[Opening Source data section]

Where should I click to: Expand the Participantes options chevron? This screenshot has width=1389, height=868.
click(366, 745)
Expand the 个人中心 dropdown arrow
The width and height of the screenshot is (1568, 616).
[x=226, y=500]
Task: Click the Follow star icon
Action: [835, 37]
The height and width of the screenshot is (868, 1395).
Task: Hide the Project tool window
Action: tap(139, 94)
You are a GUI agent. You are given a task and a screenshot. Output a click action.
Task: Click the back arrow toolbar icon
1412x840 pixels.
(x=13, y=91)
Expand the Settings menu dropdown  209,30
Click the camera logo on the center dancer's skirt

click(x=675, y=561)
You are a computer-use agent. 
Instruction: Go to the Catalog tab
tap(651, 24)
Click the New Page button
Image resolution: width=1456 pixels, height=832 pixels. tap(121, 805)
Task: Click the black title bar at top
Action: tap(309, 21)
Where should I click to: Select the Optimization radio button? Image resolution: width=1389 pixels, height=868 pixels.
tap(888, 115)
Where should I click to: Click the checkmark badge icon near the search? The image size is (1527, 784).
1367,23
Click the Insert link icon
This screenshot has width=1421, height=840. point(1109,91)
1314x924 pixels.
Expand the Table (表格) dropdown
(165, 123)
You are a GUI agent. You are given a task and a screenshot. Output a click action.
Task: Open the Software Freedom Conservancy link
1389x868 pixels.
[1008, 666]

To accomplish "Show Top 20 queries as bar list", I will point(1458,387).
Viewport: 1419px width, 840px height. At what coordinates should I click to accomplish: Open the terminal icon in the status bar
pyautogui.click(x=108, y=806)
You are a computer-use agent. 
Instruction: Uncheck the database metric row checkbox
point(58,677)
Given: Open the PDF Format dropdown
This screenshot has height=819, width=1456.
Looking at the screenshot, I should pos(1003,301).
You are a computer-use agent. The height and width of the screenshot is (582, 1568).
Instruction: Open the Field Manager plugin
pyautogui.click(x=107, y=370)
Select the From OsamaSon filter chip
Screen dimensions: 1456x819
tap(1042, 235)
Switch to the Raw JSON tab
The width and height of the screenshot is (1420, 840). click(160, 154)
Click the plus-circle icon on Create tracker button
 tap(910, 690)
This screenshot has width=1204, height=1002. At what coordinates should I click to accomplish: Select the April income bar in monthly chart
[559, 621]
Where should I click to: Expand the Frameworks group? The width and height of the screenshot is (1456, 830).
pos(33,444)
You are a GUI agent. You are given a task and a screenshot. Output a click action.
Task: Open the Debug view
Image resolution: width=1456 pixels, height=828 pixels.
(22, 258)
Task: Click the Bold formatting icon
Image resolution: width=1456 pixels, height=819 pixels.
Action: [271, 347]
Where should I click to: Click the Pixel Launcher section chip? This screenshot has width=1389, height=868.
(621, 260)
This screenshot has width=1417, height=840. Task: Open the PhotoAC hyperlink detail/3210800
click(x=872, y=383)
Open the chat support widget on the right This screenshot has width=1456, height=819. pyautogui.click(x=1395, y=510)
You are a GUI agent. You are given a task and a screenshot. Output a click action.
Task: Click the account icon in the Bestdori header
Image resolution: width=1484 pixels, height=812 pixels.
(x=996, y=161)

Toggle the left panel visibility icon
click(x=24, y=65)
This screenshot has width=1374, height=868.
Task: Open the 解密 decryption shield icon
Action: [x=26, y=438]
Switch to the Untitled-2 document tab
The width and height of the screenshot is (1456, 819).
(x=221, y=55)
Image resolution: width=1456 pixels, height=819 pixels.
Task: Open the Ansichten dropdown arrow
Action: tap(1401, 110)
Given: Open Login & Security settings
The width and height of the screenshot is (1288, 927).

[Closing Source data section]

_What needs to be done_
Return each line above exactly as it appears.

_Problem solution_
Where should I click to: Expand the Participantes options chevron? This screenshot has width=1389, height=868.
click(366, 745)
Expand the 个人中心 dropdown arrow
The width and height of the screenshot is (1568, 616).
[x=226, y=500]
Task: Click the Follow star icon
Action: [835, 37]
The height and width of the screenshot is (868, 1395).
Task: Hide the Project tool window
Action: tap(139, 94)
You are a GUI agent. You are given a task and a screenshot. Output a click action.
Task: Click the back arrow toolbar icon
1412x840 pixels.
(x=13, y=91)
Expand the Settings menu dropdown  209,30
Click the camera logo on the center dancer's skirt

click(x=675, y=561)
You are a computer-use agent. 
Instruction: Go to the Catalog tab
tap(651, 24)
Click the New Page button
Image resolution: width=1456 pixels, height=832 pixels. tap(121, 805)
Task: Click the black title bar at top
Action: tap(309, 21)
Where should I click to: Select the Optimization radio button? Image resolution: width=1389 pixels, height=868 pixels.
tap(888, 115)
Where should I click to: Click the checkmark badge icon near the search? The image size is (1527, 784).
1367,23
Click the Insert link icon
This screenshot has width=1421, height=840. point(1109,91)
1314x924 pixels.
Expand the Table (表格) dropdown
(165, 123)
You are a GUI agent. You are given a task and a screenshot. Output a click action.
Task: Open the Software Freedom Conservancy link
1389x868 pixels.
[1008, 666]

To accomplish "Show Top 20 queries as bar list", I will point(1458,387).
Viewport: 1419px width, 840px height. At what coordinates should I click to accomplish: Open the terminal icon in the status bar
pyautogui.click(x=108, y=806)
You are a computer-use agent. 
Instruction: Uncheck the database metric row checkbox
point(58,677)
Given: Open the PDF Format dropdown
This screenshot has height=819, width=1456.
Looking at the screenshot, I should pos(1003,301).
You are a computer-use agent. The height and width of the screenshot is (582, 1568).
Instruction: Open the Field Manager plugin
pyautogui.click(x=107, y=370)
Select the From OsamaSon filter chip
Screen dimensions: 1456x819
tap(1042, 235)
Switch to the Raw JSON tab
The width and height of the screenshot is (1420, 840). click(160, 154)
Click the plus-circle icon on Create tracker button
 tap(910, 690)
This screenshot has width=1204, height=1002. At what coordinates should I click to accomplish: Select the April income bar in monthly chart
[559, 621]
Where should I click to: Expand the Frameworks group? The width and height of the screenshot is (1456, 830).
pos(33,444)
You are a GUI agent. You are given a task and a screenshot. Output a click action.
Task: Open the Debug view
Image resolution: width=1456 pixels, height=828 pixels.
(22, 258)
Task: Click the Bold formatting icon
Image resolution: width=1456 pixels, height=819 pixels.
Action: [271, 347]
Where should I click to: Click the Pixel Launcher section chip? This screenshot has width=1389, height=868.
(621, 260)
This screenshot has width=1417, height=840. Task: Open the PhotoAC hyperlink detail/3210800
click(x=872, y=383)
Open the chat support widget on the right This screenshot has width=1456, height=819. pyautogui.click(x=1395, y=510)
You are a GUI agent. You are given a task and a screenshot. Output a click action.
Task: Click the account icon in the Bestdori header
Image resolution: width=1484 pixels, height=812 pixels.
(x=996, y=161)

Toggle the left panel visibility icon
click(x=24, y=65)
This screenshot has width=1374, height=868.
Task: Open the 解密 decryption shield icon
Action: [x=26, y=438]
Switch to the Untitled-2 document tab
The width and height of the screenshot is (1456, 819).
(x=221, y=55)
Image resolution: width=1456 pixels, height=819 pixels.
Task: Open the Ansichten dropdown arrow
Action: tap(1401, 110)
Given: Open Login & Security settings
The width and height of the screenshot is (1288, 927).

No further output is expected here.